Rows of pointing data ▸
↓↓↓

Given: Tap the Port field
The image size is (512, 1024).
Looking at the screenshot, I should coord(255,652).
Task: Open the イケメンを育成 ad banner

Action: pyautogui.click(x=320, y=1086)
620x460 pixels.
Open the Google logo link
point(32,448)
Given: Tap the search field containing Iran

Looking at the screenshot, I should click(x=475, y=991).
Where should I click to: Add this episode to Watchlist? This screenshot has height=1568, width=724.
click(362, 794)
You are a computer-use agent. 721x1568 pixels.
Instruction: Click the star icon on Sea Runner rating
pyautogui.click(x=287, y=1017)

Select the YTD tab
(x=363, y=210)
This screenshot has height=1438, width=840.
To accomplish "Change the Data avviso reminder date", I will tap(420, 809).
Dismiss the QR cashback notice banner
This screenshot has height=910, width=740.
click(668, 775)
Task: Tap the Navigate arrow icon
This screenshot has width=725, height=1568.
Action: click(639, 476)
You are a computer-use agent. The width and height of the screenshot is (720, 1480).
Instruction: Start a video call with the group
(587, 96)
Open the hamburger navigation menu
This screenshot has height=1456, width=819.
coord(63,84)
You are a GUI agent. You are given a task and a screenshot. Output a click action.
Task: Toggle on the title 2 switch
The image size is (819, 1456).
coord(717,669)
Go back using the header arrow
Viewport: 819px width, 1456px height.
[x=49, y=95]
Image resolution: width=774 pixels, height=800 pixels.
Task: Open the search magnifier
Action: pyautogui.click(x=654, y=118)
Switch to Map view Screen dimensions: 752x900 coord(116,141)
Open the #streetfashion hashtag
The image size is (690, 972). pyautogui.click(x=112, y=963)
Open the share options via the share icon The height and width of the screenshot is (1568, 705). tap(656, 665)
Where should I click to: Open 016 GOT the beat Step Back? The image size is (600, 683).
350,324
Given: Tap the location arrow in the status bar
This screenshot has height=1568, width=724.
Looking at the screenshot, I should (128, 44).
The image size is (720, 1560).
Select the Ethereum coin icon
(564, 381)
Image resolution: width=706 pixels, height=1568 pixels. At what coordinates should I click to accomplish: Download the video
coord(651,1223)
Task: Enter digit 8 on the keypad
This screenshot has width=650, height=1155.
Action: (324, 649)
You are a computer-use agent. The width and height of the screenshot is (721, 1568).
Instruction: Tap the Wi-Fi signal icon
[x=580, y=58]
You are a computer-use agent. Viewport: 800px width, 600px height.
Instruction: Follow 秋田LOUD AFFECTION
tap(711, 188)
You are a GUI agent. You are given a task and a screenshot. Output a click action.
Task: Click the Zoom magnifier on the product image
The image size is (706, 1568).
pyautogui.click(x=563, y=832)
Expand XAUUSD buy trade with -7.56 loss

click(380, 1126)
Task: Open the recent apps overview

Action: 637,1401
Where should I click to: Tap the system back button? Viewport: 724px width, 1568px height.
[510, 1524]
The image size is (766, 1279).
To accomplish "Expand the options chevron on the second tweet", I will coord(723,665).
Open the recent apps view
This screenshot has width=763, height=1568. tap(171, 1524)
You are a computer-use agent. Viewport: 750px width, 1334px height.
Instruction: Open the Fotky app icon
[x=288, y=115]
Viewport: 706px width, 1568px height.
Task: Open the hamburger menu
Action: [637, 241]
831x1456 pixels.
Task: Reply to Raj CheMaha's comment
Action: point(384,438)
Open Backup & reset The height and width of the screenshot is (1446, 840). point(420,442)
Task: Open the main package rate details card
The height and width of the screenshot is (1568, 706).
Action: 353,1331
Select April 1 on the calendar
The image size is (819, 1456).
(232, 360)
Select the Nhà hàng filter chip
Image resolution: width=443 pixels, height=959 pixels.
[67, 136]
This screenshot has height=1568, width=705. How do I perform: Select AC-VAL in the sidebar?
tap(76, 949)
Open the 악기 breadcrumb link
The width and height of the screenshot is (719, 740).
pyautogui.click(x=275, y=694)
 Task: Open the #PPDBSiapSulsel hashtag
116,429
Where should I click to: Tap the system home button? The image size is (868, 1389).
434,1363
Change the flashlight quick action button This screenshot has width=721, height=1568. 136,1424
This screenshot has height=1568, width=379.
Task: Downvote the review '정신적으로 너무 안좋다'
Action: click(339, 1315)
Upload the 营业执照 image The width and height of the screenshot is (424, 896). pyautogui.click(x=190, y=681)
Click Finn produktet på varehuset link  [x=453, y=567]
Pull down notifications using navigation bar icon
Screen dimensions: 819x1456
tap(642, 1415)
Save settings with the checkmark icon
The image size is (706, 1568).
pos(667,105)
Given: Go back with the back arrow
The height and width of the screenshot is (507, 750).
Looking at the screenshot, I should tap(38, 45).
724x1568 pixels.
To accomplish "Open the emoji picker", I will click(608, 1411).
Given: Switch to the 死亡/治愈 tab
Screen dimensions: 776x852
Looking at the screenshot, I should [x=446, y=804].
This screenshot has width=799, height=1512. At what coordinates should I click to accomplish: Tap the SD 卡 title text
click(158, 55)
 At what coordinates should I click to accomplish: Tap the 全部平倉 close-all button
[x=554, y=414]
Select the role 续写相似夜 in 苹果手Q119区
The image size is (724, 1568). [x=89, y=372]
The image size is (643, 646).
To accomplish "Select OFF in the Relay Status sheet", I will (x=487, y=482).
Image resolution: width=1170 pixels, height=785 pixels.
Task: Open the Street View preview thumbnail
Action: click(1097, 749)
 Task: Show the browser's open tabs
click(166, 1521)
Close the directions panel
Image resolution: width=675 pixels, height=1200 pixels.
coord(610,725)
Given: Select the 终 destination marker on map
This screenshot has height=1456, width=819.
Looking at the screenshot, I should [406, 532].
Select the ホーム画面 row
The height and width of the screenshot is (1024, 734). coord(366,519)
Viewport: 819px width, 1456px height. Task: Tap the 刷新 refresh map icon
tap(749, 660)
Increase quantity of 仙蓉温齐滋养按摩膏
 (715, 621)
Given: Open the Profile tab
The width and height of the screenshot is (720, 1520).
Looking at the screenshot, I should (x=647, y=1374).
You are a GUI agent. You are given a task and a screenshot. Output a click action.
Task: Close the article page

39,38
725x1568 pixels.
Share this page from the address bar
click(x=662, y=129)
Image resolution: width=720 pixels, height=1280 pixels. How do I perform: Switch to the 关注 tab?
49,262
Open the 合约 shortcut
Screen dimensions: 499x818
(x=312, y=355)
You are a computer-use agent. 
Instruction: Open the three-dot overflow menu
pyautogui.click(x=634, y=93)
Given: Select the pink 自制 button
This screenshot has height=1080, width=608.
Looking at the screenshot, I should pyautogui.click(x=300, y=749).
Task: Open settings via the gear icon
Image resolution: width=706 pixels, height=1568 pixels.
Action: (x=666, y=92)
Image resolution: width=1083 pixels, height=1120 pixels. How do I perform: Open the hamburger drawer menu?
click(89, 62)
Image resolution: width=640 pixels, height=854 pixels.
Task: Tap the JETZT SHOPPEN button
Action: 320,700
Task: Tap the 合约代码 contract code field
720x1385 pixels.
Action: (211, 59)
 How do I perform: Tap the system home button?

↑↑↑

GOAL ▸
Please retype every line of the listing above, changing nothing.

FINISHED TASK ▸
Given: Tap the Port field
The image size is (512, 1024).
Looking at the screenshot, I should coord(255,652).
Task: Open the イケメンを育成 ad banner

Action: pyautogui.click(x=320, y=1086)
620x460 pixels.
Open the Google logo link
point(32,448)
Given: Tap the search field containing Iran

Looking at the screenshot, I should click(x=475, y=991).
Where should I click to: Add this episode to Watchlist? This screenshot has height=1568, width=724.
click(362, 794)
You are a computer-use agent. 721x1568 pixels.
Instruction: Click the star icon on Sea Runner rating
pyautogui.click(x=287, y=1017)

Select the YTD tab
(x=363, y=210)
This screenshot has height=1438, width=840.
To accomplish "Change the Data avviso reminder date", I will tap(420, 809).
Dismiss the QR cashback notice banner
This screenshot has height=910, width=740.
click(668, 775)
Task: Tap the Navigate arrow icon
This screenshot has width=725, height=1568.
Action: click(639, 476)
You are a computer-use agent. The width and height of the screenshot is (720, 1480).
Instruction: Start a video call with the group
(587, 96)
Open the hamburger navigation menu
This screenshot has height=1456, width=819.
coord(63,84)
You are a GUI agent. You are given a task and a screenshot. Output a click action.
Task: Toggle on the title 2 switch
The image size is (819, 1456).
coord(717,669)
Go back using the header arrow
Viewport: 819px width, 1456px height.
[x=49, y=95]
Image resolution: width=774 pixels, height=800 pixels.
Task: Open the search magnifier
Action: pyautogui.click(x=654, y=118)
Switch to Map view Screen dimensions: 752x900 coord(116,141)
Open the #streetfashion hashtag
The image size is (690, 972). pyautogui.click(x=112, y=963)
Open the share options via the share icon The height and width of the screenshot is (1568, 705). tap(656, 665)
Where should I click to: Open 016 GOT the beat Step Back? The image size is (600, 683).
350,324
Given: Tap the location arrow in the status bar
This screenshot has height=1568, width=724.
Looking at the screenshot, I should (128, 44).
The image size is (720, 1560).
Select the Ethereum coin icon
(564, 381)
Image resolution: width=706 pixels, height=1568 pixels. At what coordinates should I click to accomplish: Download the video
coord(651,1223)
Task: Enter digit 8 on the keypad
This screenshot has width=650, height=1155.
Action: (324, 649)
You are a computer-use agent. The width and height of the screenshot is (721, 1568).
Instruction: Tap the Wi-Fi signal icon
[x=580, y=58]
You are a computer-use agent. Viewport: 800px width, 600px height.
Instruction: Follow 秋田LOUD AFFECTION
tap(711, 188)
You are a GUI agent. You are given a task and a screenshot. Output a click action.
Task: Click the Zoom magnifier on the product image
The image size is (706, 1568).
pyautogui.click(x=563, y=832)
Expand XAUUSD buy trade with -7.56 loss

click(380, 1126)
Task: Open the recent apps overview

Action: 637,1401
Where should I click to: Tap the system back button? Viewport: 724px width, 1568px height.
[510, 1524]
The image size is (766, 1279).
To accomplish "Expand the options chevron on the second tweet", I will coord(723,665).
Open the recent apps view
This screenshot has width=763, height=1568. tap(171, 1524)
You are a computer-use agent. Viewport: 750px width, 1334px height.
Instruction: Open the Fotky app icon
[x=288, y=115]
Viewport: 706px width, 1568px height.
Task: Open the hamburger menu
Action: [637, 241]
831x1456 pixels.
Task: Reply to Raj CheMaha's comment
Action: point(384,438)
Open Backup & reset The height and width of the screenshot is (1446, 840). point(420,442)
Task: Open the main package rate details card
The height and width of the screenshot is (1568, 706).
Action: 353,1331
Select April 1 on the calendar
The image size is (819, 1456).
(232, 360)
Select the Nhà hàng filter chip
Image resolution: width=443 pixels, height=959 pixels.
[67, 136]
This screenshot has height=1568, width=705. How do I perform: Select AC-VAL in the sidebar?
tap(76, 949)
Open the 악기 breadcrumb link
The width and height of the screenshot is (719, 740).
pyautogui.click(x=275, y=694)
 Task: Open the #PPDBSiapSulsel hashtag
116,429
Where should I click to: Tap the system home button? The image size is (868, 1389).
434,1363
Change the flashlight quick action button This screenshot has width=721, height=1568. 136,1424
This screenshot has height=1568, width=379.
Task: Downvote the review '정신적으로 너무 안좋다'
Action: click(339, 1315)
Upload the 营业执照 image The width and height of the screenshot is (424, 896). pyautogui.click(x=190, y=681)
Click Finn produktet på varehuset link  [x=453, y=567]
Pull down notifications using navigation bar icon
Screen dimensions: 819x1456
tap(642, 1415)
Save settings with the checkmark icon
The image size is (706, 1568).
pos(667,105)
Given: Go back with the back arrow
The height and width of the screenshot is (507, 750).
Looking at the screenshot, I should tap(38, 45).
724x1568 pixels.
To accomplish "Open the emoji picker", I will click(608, 1411).
Given: Switch to the 死亡/治愈 tab
Screen dimensions: 776x852
Looking at the screenshot, I should [x=446, y=804].
This screenshot has width=799, height=1512. At what coordinates should I click to accomplish: Tap the SD 卡 title text
click(158, 55)
 At what coordinates should I click to accomplish: Tap the 全部平倉 close-all button
[x=554, y=414]
Select the role 续写相似夜 in 苹果手Q119区
The image size is (724, 1568). [x=89, y=372]
The image size is (643, 646).
To accomplish "Select OFF in the Relay Status sheet", I will (x=487, y=482).
Image resolution: width=1170 pixels, height=785 pixels.
Task: Open the Street View preview thumbnail
Action: click(1097, 749)
 Task: Show the browser's open tabs
click(166, 1521)
Close the directions panel
Image resolution: width=675 pixels, height=1200 pixels.
coord(610,725)
Given: Select the 终 destination marker on map
This screenshot has height=1456, width=819.
Looking at the screenshot, I should [406, 532].
Select the ホーム画面 row
The height and width of the screenshot is (1024, 734). coord(366,519)
Viewport: 819px width, 1456px height. Task: Tap the 刷新 refresh map icon
tap(749, 660)
Increase quantity of 仙蓉温齐滋养按摩膏
 (715, 621)
Given: Open the Profile tab
The width and height of the screenshot is (720, 1520).
Looking at the screenshot, I should (x=647, y=1374).
You are a GUI agent. You are given a task and a screenshot. Output a click action.
Task: Close the article page

39,38
725x1568 pixels.
Share this page from the address bar
click(x=662, y=129)
Image resolution: width=720 pixels, height=1280 pixels. How do I perform: Switch to the 关注 tab?
49,262
Open the 合约 shortcut
Screen dimensions: 499x818
(x=312, y=355)
You are a computer-use agent. 
Instruction: Open the three-dot overflow menu
pyautogui.click(x=634, y=93)
Given: Select the pink 自制 button
This screenshot has height=1080, width=608.
Looking at the screenshot, I should pyautogui.click(x=300, y=749).
Task: Open settings via the gear icon
Image resolution: width=706 pixels, height=1568 pixels.
Action: (x=666, y=92)
Image resolution: width=1083 pixels, height=1120 pixels. How do I perform: Open the hamburger drawer menu?
click(89, 62)
Image resolution: width=640 pixels, height=854 pixels.
Task: Tap the JETZT SHOPPEN button
Action: 320,700
Task: Tap the 合约代码 contract code field
720x1385 pixels.
Action: (211, 59)
 How do I perform: Tap the system home button?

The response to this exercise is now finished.